We probably don't appreciate yet how much our lives are going to change again
as the petroleum age fades away and we make the transition to the next fuel biomass and other renewable sources such as wind and solar energy.
A glimmer of the change was on display last week at Iowa State University
during the annual Biobased Industry Outlook Conference: Growing the
Bioeconomy. This conference is largely attended by practical people who have
started or are considering starting businesses that use biomass as feedstock or a
biological process in production. Attendance at the conference has tripled in
three years.
The biggest industrial users of biomass in Iowa are the ethanol and biodiesel
industries, but those are just the beginning.
The theme of this year's conference was "Reimagining Agriculture for National
Energy Security." There's little doubt that agriculture will be the first to feel big
changes.
It was noted at the conference that dedicated energy crops, such as switchgrass
grown specifically as a fuel feedstock, will likely become the third-largest crop in
America.
That alone - the addition of a major new income stream in farming - would be
enough to make a huge difference in rural America.

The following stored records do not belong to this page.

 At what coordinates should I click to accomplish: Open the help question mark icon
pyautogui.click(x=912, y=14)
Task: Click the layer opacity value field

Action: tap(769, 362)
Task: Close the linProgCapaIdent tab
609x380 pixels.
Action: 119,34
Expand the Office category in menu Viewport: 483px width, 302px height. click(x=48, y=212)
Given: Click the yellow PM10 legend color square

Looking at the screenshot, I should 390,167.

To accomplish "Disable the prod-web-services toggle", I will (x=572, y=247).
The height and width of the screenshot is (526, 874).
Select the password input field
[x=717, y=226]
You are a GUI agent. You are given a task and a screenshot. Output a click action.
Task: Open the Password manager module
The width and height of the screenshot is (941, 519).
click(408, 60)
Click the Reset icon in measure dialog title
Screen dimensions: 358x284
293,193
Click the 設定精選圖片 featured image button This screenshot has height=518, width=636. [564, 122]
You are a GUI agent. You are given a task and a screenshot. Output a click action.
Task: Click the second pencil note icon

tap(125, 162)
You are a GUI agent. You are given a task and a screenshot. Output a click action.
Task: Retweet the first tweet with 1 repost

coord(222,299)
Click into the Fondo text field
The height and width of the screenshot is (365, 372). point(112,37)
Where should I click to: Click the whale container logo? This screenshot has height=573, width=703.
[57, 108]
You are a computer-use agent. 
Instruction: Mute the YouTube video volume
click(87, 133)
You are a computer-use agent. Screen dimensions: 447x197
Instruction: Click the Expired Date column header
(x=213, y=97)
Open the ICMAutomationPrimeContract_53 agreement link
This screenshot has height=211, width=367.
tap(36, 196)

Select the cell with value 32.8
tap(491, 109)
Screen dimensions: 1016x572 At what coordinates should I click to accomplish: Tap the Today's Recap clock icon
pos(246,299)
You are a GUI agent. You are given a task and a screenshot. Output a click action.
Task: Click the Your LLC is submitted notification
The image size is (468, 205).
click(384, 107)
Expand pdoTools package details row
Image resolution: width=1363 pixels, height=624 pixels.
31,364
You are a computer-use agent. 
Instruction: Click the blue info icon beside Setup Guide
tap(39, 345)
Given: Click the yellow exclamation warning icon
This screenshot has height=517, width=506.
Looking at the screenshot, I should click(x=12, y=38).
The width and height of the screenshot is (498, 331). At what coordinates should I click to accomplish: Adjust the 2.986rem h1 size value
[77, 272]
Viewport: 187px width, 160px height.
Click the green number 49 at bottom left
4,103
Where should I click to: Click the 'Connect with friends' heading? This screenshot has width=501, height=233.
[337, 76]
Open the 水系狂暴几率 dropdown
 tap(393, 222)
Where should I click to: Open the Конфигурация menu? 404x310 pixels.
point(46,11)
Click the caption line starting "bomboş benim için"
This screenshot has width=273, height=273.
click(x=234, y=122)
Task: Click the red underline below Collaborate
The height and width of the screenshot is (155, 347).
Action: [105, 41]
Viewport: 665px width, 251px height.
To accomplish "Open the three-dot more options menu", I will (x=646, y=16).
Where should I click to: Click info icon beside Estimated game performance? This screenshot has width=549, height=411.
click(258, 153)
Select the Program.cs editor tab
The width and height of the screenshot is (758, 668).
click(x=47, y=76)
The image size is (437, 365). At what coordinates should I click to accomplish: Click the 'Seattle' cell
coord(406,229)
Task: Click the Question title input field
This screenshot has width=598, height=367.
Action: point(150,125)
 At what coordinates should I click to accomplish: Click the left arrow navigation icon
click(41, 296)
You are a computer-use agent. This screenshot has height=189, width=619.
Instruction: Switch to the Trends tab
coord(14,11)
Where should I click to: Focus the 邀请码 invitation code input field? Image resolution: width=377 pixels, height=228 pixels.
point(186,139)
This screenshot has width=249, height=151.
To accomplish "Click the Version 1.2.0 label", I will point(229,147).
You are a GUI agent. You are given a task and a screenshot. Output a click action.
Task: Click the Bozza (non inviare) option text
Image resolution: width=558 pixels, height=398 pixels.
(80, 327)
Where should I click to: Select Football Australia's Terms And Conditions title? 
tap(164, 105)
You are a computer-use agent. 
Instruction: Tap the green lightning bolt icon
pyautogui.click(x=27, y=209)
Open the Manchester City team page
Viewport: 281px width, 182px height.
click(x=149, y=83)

Change will also include whole new types of crops, new cropping systems, new
machinery and new techniques for harvesting, storing and transporting vast
quantities of biomass. All of those things imply more economic opportunity in
rural Iowa.
Off the farm, the production of biofuels - ethanol and biodiesel now and probably
others in the future - will become a major industry. Just as intriguing is what
might be done with the byproducts of biofuel production. These include distillers
grain, glycerol and lignin that might become feedstocks in their own right for a
chemical industry.
The chemistry of biomass isn't all that different from the chemistry of petroleum.
They both contain molecules of carbon and hydrogen that clever chemists can
manipulate to make everything from plastics to paint.
The Iowa landscape could become dotted with industrial installations that make
all kinds of useful products in addition to fuel.
A preview might be seen in Eddyville, a once sleepy little town on the Des
Moines River that now hums with the activity of industries that process biomass
(corn) harvested within a 100-mile radius. Cargill, two Ajinomoto operations and
Wacker Chemical Corp. form a bioprocessing cluster where a wide variety of
chemicals and products are made. In addition to ethanol, they include highfructose corn syrup, dextrose, citric acid, lysine, corn oil, monosodium glutamate,
vitamin E, glucosamine and the chemical used in fabric softener.
Along with the industry comes a need for trained workers. Indian Hills Community
College, in partnership with the industries, has established a bioprocess training
center in Eddyville to help give workers the right skills.
Which suggests another change the arrival of the bioeconomy will bring: the
need for much more science education in Iowa schools and the production of
more chemists and chemical engineers, not to mention all the new plant
scientists and agricultural engineers that will be needed on the feedstock end of
things.
As for the changes in daily life that the next energy revolution will bring, no one
can predict. But there will be change, just as there was in the past when the
energy paradigm changed.
Iowa's challenge is to make it change for the better.